Supplied material:
=======

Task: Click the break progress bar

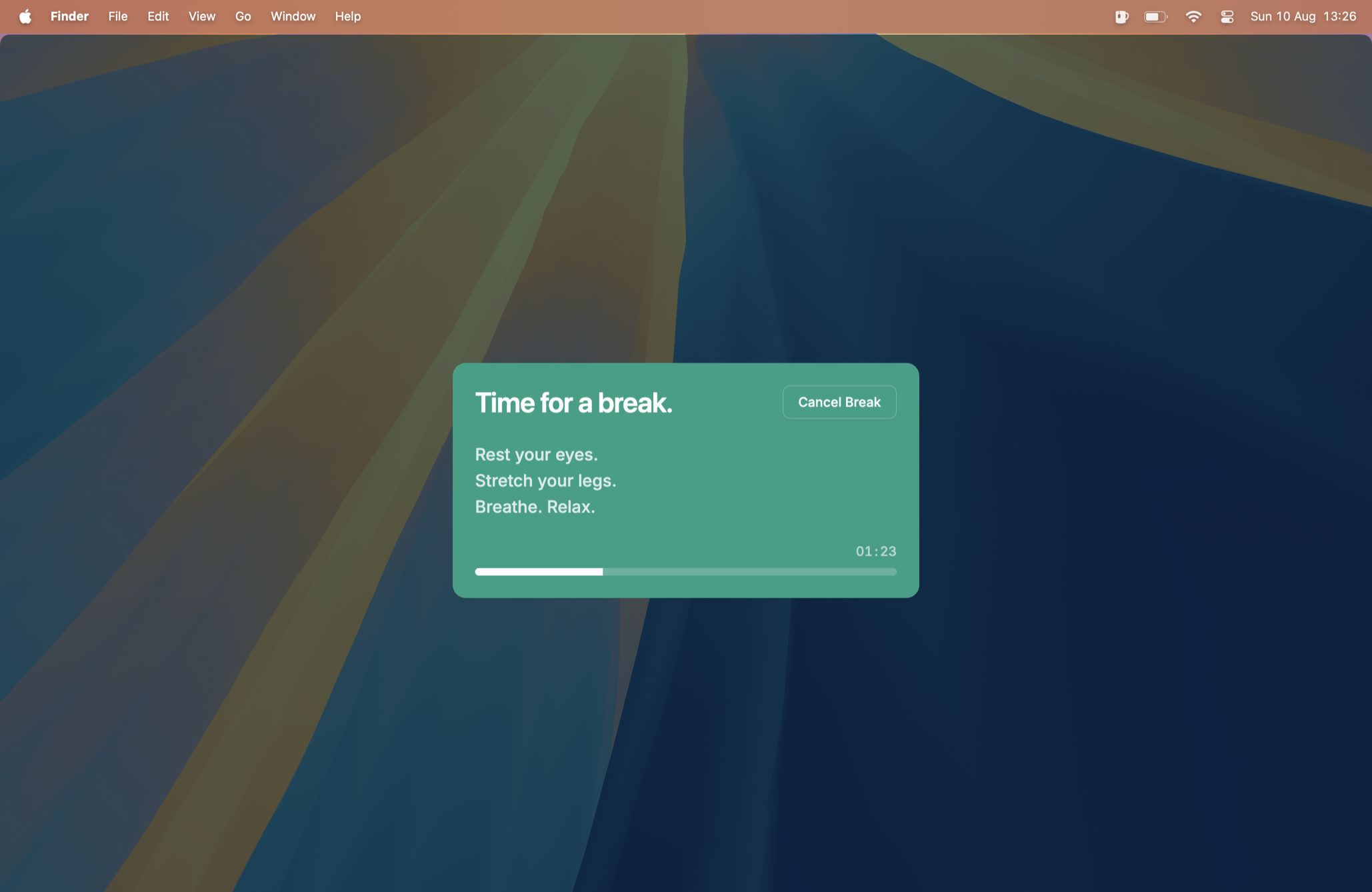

=======

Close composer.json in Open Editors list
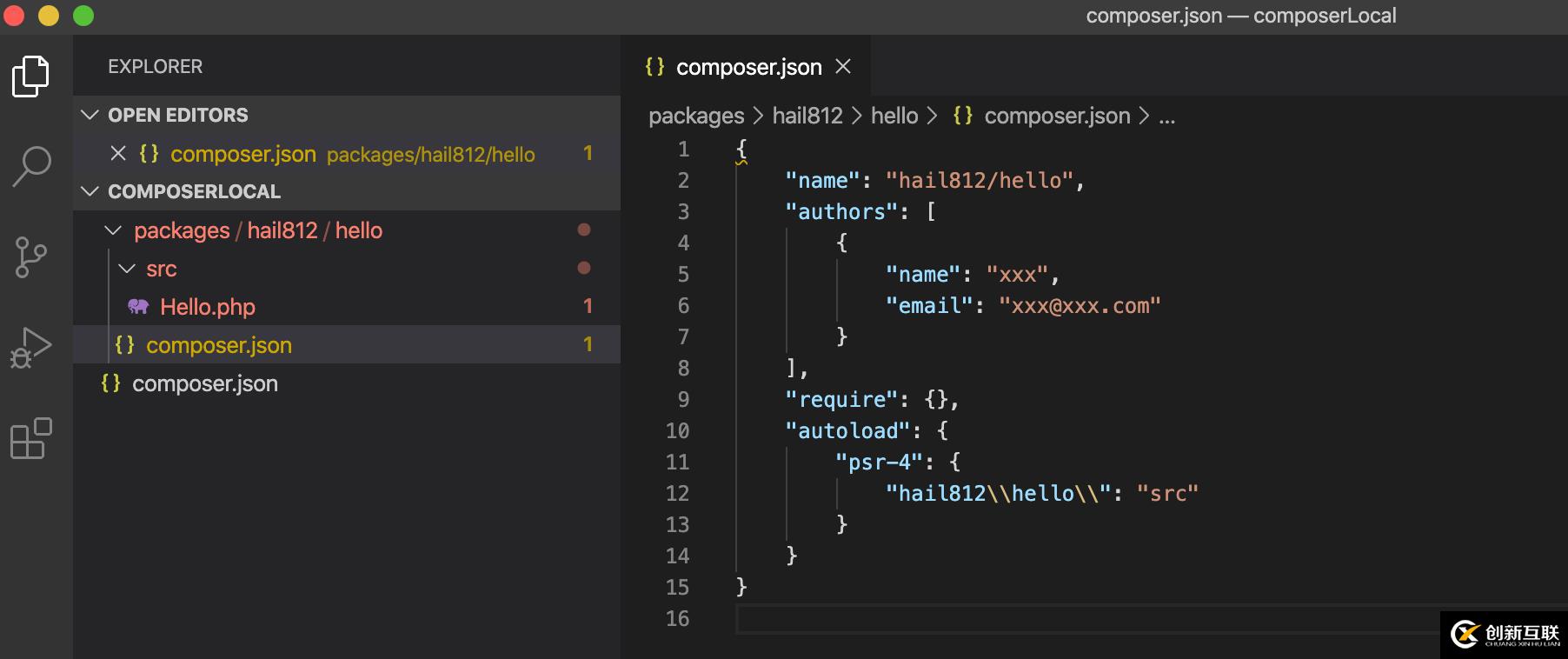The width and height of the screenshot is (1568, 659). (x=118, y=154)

=======

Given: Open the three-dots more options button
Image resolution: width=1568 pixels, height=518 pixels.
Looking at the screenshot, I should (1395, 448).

=======

Brief: Return every line of the records above that contains the string "Open", matching case exactly.

Exercise answer:
Close composer.json in Open Editors list
Given: Open the three-dots more options button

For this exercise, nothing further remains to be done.